Riesenaufregung herrscht nach dem „Krone“-Bericht um radioaktive Spitalsabfälle, die in bis zu 100 Atommüll-Fässern im Wiener Hafen illegal entsorgt wurden. Die tickenden Umweltbomben lagern weiter in einem altem Schiffscontainer, Staatsanwaltschaft und Landeskriminalamt Wien ermitteln.
Der spektakuläre Fund von radioaktiven Abfällen im Wiener Hafen sorgt gleichermaßen für Erstaunen und Empörung. Wie berichtet, werden nur wenige Meter vom Donaukanal entfernt Dutzende Fässer mit strahlendem Inhalt in einem rostigen Schiffscontainer gelagert.
Sicherheitsfirma gab Hinweis
Nach einem Hinweis einer renommierten Sicherheitsfirma nahmen Polizisten Freitagvormittag die Liegenschaft in der Freudenau genau unter die Lupe. Der Geigerzähler schlug an, es wurde eine schwache Strahlung angezeigt. Hinter einer einfachen weißen Tür entdeckten die Beamten die tickende Umweltbombe. Bei den Fässern dürfte es sich einerseits um medizinische Abfälle, andererseits um sogenannte Radionuklid-Generatoren handeln, die in der Nuklearmedizin eingesetzt werden. Sie sollen aus Polen eingeflogen und in Spitälern in Wien sowie Innsbruck eingesetzt worden sein.

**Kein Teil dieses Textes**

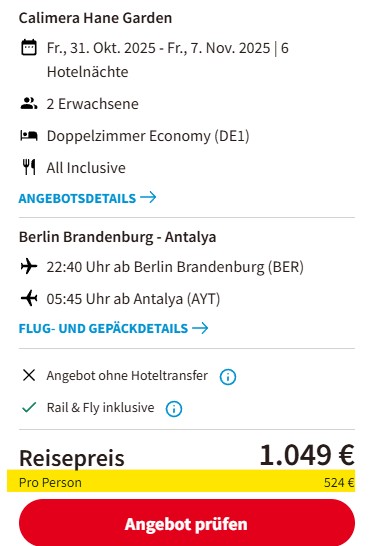Click the bed icon beside Doppelzimmer Economy
Image resolution: width=373 pixels, height=546 pixels.
(29, 135)

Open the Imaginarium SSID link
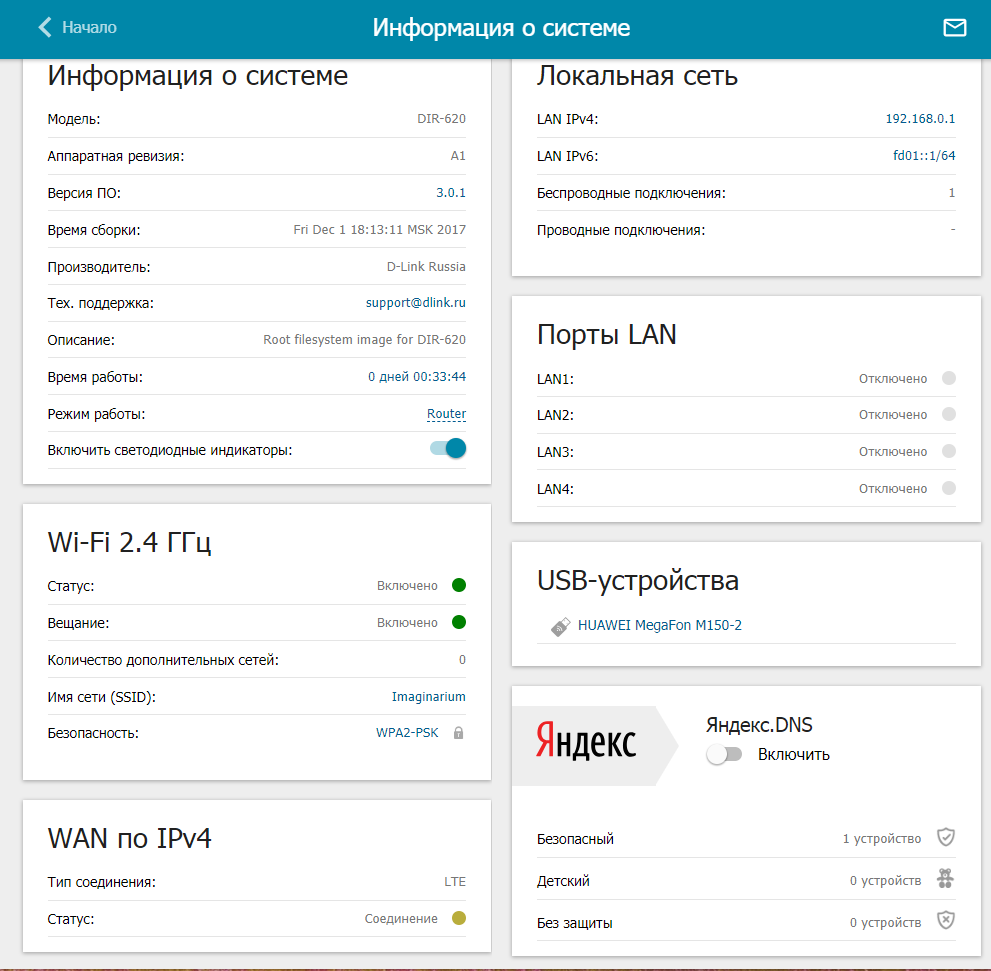[x=428, y=696]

Entsorgungskosten von bis zu 100.000 Euro
Nach der Verwendung sollten die Behältnisse an sich entweder ordnungsgemäß entsorgt oder wieder zu ihrem Ursprungsort in Polen zurückgebracht werden - ein alter Container ist für radioaktiven Müll wohl nicht die richtige Lagerstätte, wie auch Experten meinen (siehe Interview unten). Insider gehen davon aus, dass sich die zuständige Transportfirma auf diese Weise bis zu 100.000 Euro an Entsorgungskosten gespart haben könnte.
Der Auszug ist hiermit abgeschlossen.